(Pixel coordinate grounding data)
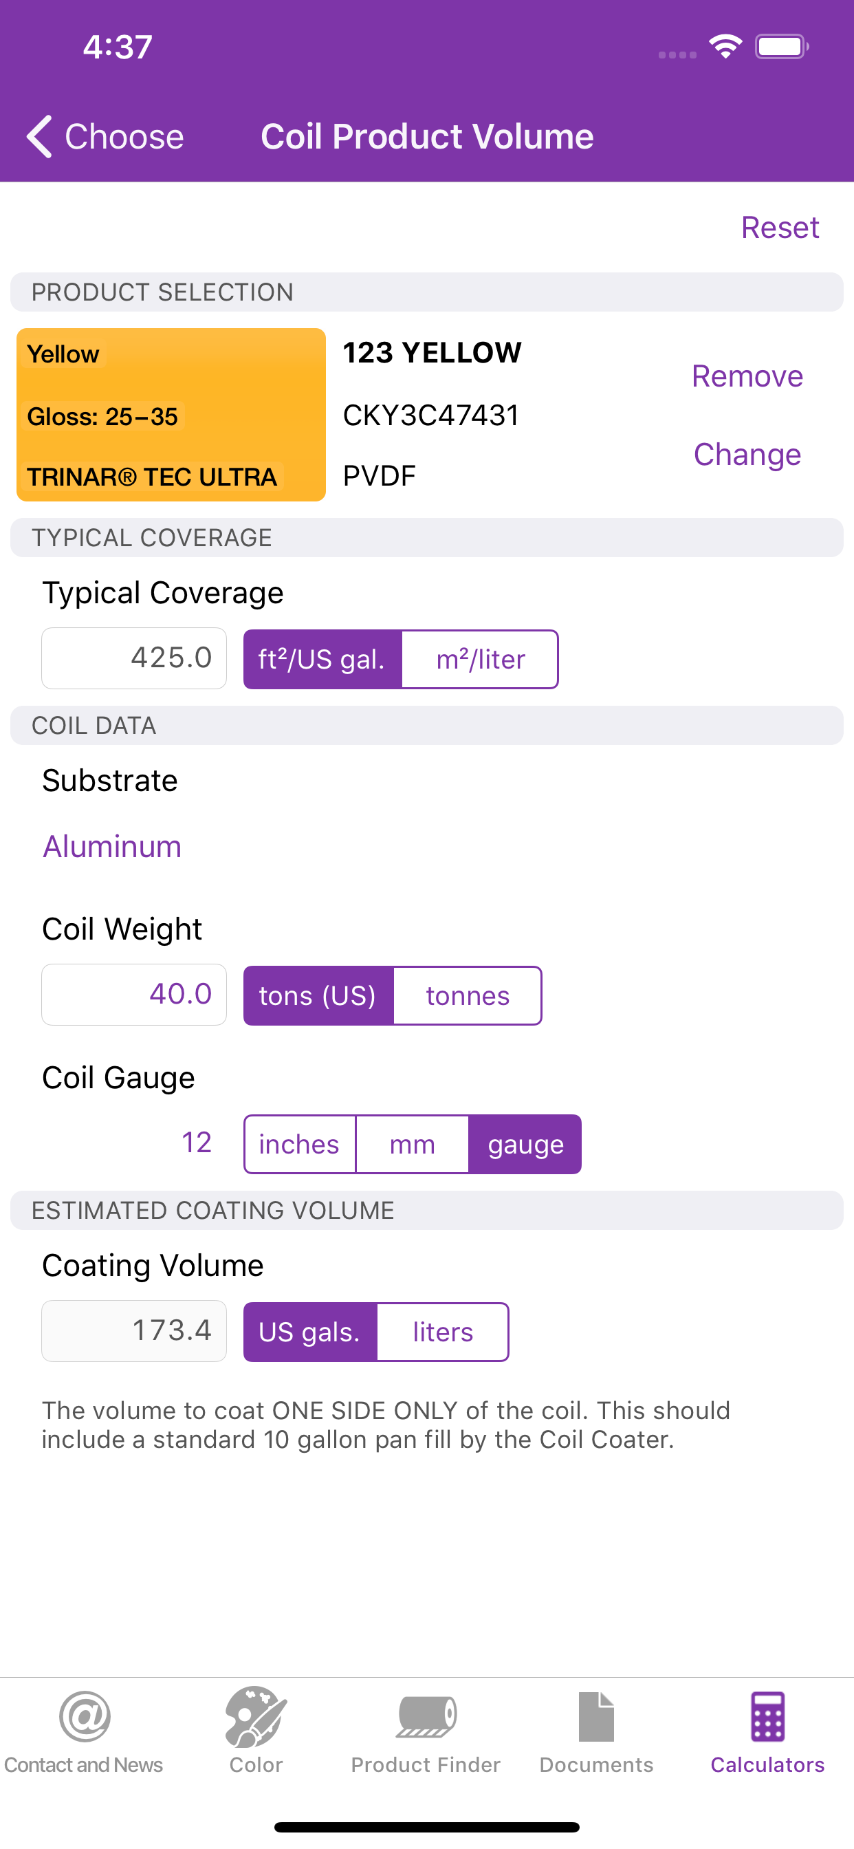Edit the coil weight 40.0 field
This screenshot has height=1849, width=854.
click(134, 995)
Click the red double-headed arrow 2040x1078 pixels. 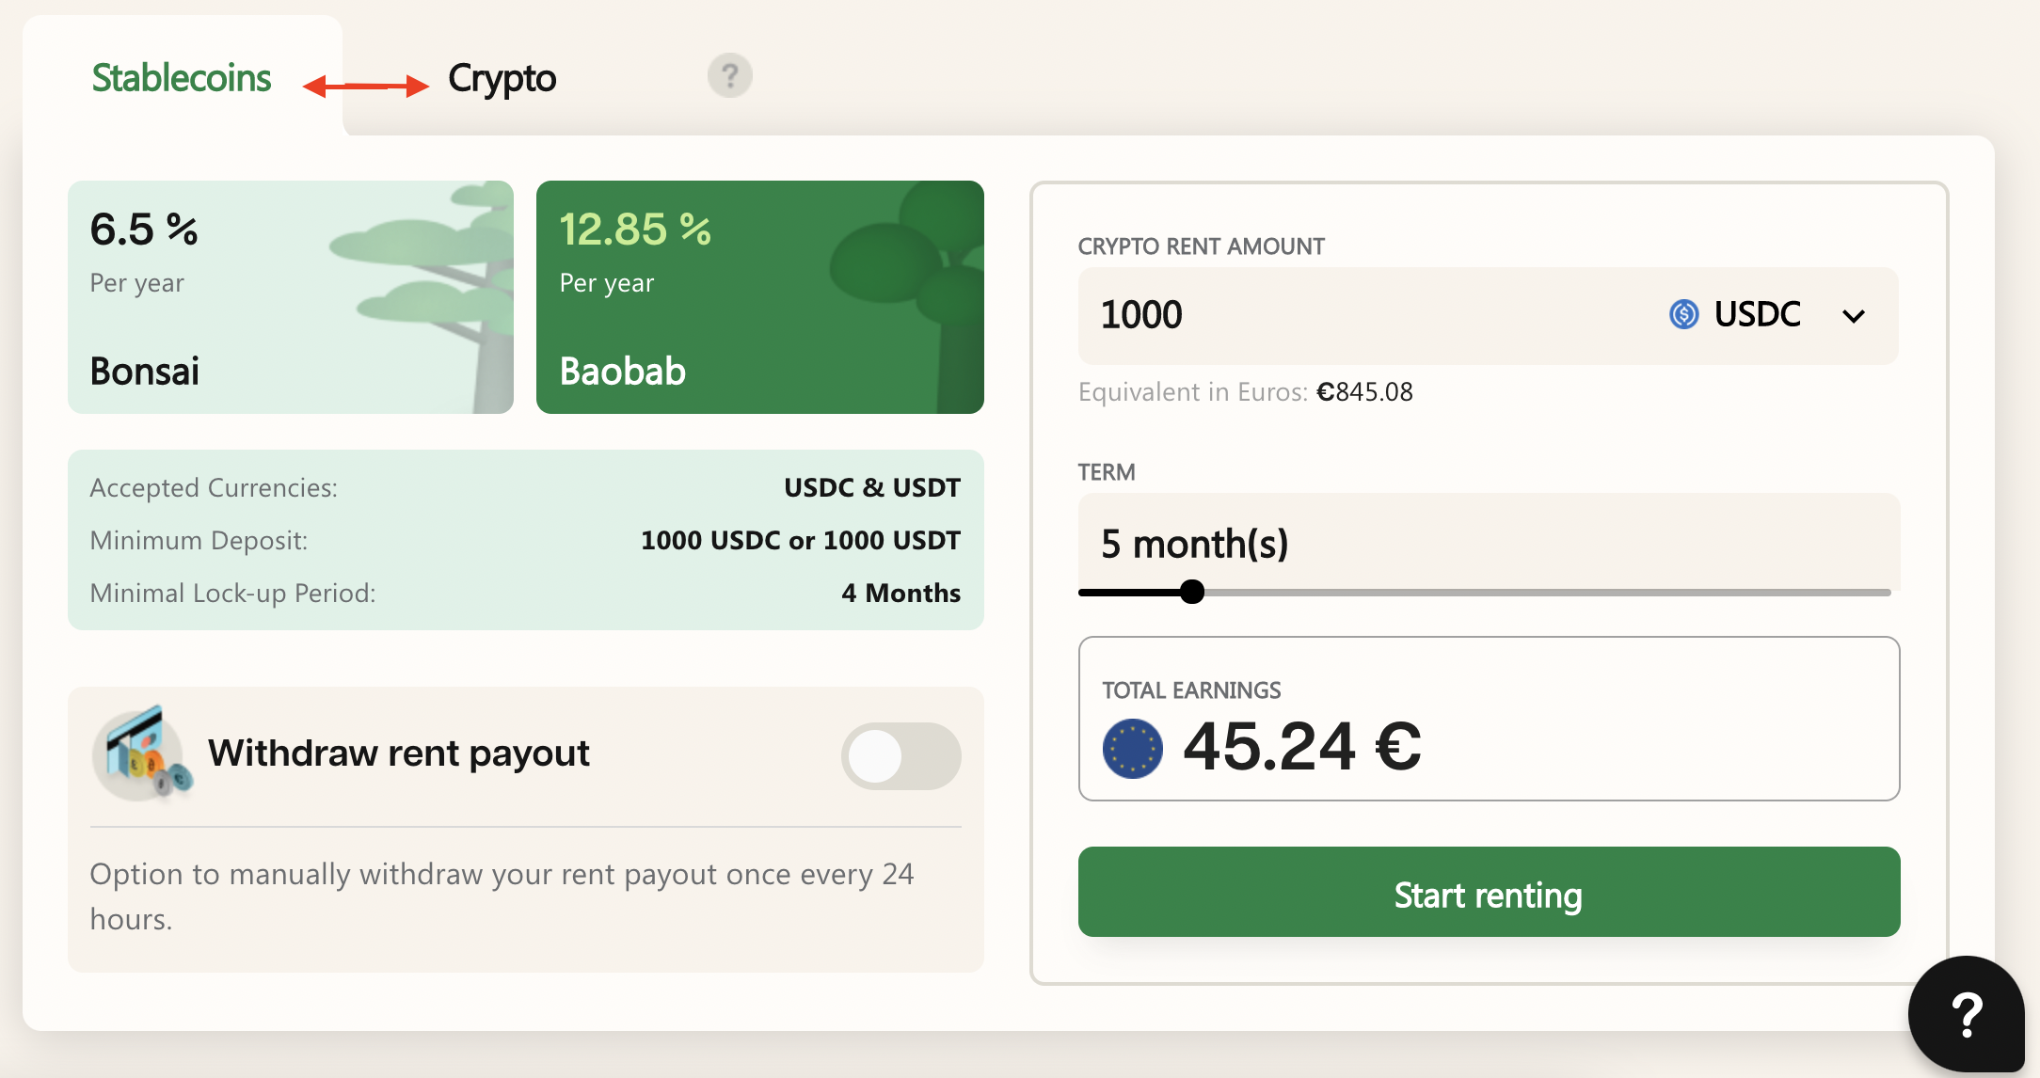pyautogui.click(x=365, y=87)
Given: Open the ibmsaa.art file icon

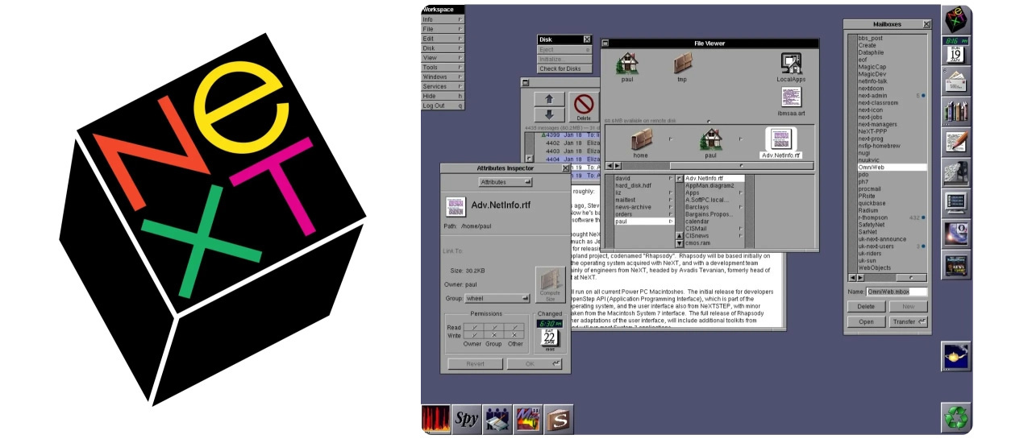Looking at the screenshot, I should coord(791,98).
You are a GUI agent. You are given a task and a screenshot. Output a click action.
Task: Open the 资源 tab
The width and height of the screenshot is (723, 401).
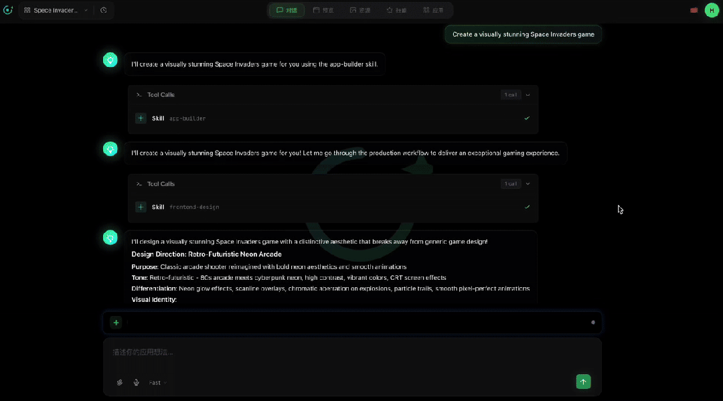coord(360,10)
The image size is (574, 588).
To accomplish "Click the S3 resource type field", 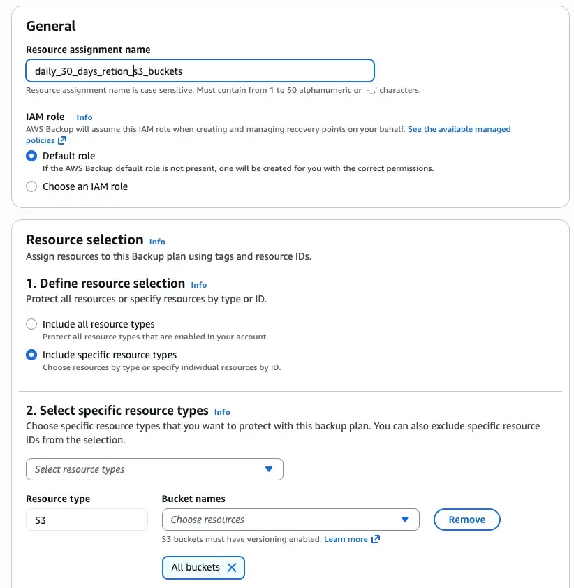I will (x=87, y=520).
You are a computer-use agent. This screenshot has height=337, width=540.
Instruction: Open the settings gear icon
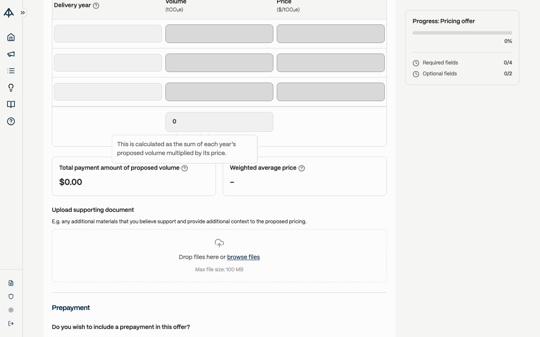tap(11, 310)
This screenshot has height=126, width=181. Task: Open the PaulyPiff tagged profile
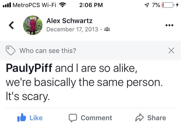[x=30, y=69]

WORK ITEM ::
Above are some records; copy each line there that contains "agent".

RESULT ::
You are a GUI agent. You are given a task and a screenshot. Output a click action.
You are a computer-use agent. This screenshot has height=337, width=540.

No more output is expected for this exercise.